Reading the nutrition facts label on beverages is an important habit for diabetics.
Healthy beverage decisions can be difficult to make especially with soda machines in schools, gyms, and even at the park. Throughout the day teens have many opportunities to choose beverages.
Aside from water, or zero calorie beverages, most beverages including regular soda will impact blood sugar and for diabetics, insulin use. This is due to the amount of carbohydrates they contain.
The calories in beverages can be a big part of the total amount of calories we consume on a daily basis. Regularly choosing drinks high in calories and carbohydrates ultimately affects our weight. This includes fruit smoothies which are packed with carbohydrates and calories.
In the body, carbohydrates are broken down quickly into glucose and have an immediate effect on blood sugar. For diabetics, carbohydrates are counted as follows:
- 1 carbohydrate choice = 15 grams of carbohydrate. Visit The American Diabetes Association for examples of foods within the 15 grams of carbohydrate range.
- The carbohydrate guide ‘per meal’ is 45 grams of carbohydrates for women and 60 grams for men.
What to look for on the Nutrition Facts label
Some soda manufacturers have taken an active role in reducing the amount of sugar (per serving) by reducing the serving size and offering smaller packaging.
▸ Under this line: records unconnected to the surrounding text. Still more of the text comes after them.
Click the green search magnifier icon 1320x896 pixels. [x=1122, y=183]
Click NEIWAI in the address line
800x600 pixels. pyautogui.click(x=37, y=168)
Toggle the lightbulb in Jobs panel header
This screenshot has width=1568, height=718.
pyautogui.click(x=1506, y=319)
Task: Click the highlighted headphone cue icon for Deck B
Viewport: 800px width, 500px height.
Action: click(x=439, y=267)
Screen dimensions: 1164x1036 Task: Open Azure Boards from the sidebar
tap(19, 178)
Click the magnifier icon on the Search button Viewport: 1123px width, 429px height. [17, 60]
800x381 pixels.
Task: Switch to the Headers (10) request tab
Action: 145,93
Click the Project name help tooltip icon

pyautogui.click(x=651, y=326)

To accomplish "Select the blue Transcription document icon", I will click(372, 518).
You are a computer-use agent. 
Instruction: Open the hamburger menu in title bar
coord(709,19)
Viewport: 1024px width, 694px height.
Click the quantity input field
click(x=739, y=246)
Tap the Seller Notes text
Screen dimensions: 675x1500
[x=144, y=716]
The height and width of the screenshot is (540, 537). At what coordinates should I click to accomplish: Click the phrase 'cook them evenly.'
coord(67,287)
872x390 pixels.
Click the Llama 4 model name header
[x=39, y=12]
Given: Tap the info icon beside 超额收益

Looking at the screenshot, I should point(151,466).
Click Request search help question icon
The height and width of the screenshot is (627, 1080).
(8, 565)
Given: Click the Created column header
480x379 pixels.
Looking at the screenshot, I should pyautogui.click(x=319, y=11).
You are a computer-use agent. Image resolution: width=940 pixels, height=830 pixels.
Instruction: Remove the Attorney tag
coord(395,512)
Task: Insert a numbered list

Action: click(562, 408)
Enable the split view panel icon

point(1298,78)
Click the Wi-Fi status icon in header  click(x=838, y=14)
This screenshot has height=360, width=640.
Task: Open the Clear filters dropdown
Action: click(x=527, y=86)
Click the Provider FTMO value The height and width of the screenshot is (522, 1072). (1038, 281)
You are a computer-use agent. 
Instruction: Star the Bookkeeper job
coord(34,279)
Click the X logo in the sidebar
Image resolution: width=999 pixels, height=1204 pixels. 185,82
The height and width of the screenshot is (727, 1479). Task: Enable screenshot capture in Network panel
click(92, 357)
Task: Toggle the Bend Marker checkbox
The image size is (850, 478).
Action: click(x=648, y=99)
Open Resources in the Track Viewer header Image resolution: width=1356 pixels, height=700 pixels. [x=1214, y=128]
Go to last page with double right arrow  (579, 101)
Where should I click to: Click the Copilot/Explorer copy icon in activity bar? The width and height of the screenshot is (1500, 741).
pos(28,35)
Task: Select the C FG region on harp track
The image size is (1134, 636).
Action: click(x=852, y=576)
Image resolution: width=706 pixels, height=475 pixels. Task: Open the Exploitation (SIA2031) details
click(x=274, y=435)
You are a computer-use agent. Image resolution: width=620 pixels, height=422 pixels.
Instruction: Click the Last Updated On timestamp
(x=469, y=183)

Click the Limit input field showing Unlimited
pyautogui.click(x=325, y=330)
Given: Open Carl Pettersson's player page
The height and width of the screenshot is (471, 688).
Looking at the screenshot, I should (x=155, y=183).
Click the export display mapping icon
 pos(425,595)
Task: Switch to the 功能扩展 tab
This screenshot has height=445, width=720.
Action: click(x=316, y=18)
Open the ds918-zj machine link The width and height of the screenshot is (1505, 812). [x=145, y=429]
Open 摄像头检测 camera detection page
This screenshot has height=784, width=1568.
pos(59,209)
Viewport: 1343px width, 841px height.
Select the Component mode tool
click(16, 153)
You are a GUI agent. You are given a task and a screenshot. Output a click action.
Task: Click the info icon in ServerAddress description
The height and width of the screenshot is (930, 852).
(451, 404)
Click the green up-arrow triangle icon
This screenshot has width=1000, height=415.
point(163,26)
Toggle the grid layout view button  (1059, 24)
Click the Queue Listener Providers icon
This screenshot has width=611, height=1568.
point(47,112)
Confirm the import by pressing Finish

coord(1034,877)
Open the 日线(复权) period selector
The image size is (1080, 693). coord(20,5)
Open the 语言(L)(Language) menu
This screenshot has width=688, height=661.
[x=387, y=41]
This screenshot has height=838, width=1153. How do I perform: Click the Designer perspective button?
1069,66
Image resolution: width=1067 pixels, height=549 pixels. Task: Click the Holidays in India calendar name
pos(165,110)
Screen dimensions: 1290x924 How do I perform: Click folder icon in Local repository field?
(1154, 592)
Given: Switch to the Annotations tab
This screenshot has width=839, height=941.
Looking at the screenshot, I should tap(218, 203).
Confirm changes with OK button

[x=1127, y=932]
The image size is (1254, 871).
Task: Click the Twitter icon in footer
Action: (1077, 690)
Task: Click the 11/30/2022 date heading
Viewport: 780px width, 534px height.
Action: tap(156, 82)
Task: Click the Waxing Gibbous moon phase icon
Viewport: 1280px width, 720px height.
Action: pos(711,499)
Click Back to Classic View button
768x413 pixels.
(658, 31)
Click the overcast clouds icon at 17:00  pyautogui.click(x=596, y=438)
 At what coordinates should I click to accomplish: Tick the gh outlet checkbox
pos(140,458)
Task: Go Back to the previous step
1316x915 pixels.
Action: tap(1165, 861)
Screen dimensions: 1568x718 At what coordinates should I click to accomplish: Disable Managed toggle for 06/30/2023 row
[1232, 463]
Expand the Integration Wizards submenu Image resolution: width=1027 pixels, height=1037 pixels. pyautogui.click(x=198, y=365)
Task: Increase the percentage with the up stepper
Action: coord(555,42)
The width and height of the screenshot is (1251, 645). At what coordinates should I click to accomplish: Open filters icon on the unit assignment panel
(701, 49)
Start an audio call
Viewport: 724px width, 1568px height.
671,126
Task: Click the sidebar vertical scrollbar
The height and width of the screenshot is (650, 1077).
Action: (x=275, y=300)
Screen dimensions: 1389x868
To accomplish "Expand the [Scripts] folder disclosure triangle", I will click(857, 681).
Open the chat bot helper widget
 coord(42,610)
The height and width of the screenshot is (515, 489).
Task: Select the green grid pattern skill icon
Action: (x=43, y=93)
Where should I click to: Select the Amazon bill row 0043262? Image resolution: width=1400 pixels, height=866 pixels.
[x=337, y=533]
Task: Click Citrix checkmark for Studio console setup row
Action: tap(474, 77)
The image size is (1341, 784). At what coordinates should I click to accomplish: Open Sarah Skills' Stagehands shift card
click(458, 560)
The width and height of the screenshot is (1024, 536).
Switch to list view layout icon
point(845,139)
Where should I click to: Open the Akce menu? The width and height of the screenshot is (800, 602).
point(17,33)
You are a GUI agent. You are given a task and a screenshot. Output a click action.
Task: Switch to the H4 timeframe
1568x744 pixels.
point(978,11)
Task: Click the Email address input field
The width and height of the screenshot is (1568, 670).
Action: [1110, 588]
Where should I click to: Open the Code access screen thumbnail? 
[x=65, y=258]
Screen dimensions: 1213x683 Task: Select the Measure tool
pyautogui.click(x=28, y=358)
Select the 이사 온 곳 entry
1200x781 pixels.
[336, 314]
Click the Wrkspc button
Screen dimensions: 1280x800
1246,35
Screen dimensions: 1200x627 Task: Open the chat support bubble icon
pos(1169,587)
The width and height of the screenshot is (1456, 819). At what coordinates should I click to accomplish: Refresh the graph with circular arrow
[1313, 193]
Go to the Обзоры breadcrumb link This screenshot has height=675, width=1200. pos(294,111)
For teens with type 1 diabetes (T1D), it’s important they practice the skill of regularly reading the Nutrition Facts label for both food items and beverages.
This is especially important for beverages since they can be quickly consumed and the amount of carbohydrates in sugar sweetened sodas, coffees and fruit juices often exceeds 1 carbohydrate choice.
- A 12 ounce can of ‘regular’ cola typically contains 30-40 grams of carbohydrates
- 1 cup of fruit juice typically contains 30-35 grams of carbohydrates
- Sugar sweetended iced coffee’s may contain up to 20 grams or more of carbohydrates
Always refer to total grams carbohydrates on the label.
Reading the nutrition facts label will help people with diabetes determine how the total amount of carbohydrates in a beverage contributes to their overall carbohydrate intake.
Beverage choices are part of the diabetes self-management balancing act involving diet, exercise and insulin/medication usage. Your diabetes health care team can assist you in meal, beverage and carbohydrate counting.